Task to carry out: Collect each line of the items below that contains the string "width". Matching is case-sensitive.
[start Data provided]
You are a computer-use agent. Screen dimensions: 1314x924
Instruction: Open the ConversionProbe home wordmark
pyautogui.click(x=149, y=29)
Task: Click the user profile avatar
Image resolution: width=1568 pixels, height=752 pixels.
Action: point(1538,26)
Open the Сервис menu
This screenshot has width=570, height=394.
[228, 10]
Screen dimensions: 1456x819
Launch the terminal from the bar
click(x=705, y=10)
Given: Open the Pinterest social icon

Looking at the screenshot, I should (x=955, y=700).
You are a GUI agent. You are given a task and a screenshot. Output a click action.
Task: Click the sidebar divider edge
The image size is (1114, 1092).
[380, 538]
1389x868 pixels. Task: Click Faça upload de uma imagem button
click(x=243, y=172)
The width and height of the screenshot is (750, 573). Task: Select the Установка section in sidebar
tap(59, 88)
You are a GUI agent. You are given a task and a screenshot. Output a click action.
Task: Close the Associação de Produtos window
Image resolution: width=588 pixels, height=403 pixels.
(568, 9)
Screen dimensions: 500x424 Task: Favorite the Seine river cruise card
[end Data provided]
Written answer:
Image resolution: width=1568 pixels, height=752 pixels.
This screenshot has width=570, height=394.
The width and height of the screenshot is (750, 573). Task: Select the Установка section in sidebar
Image resolution: width=588 pixels, height=403 pixels.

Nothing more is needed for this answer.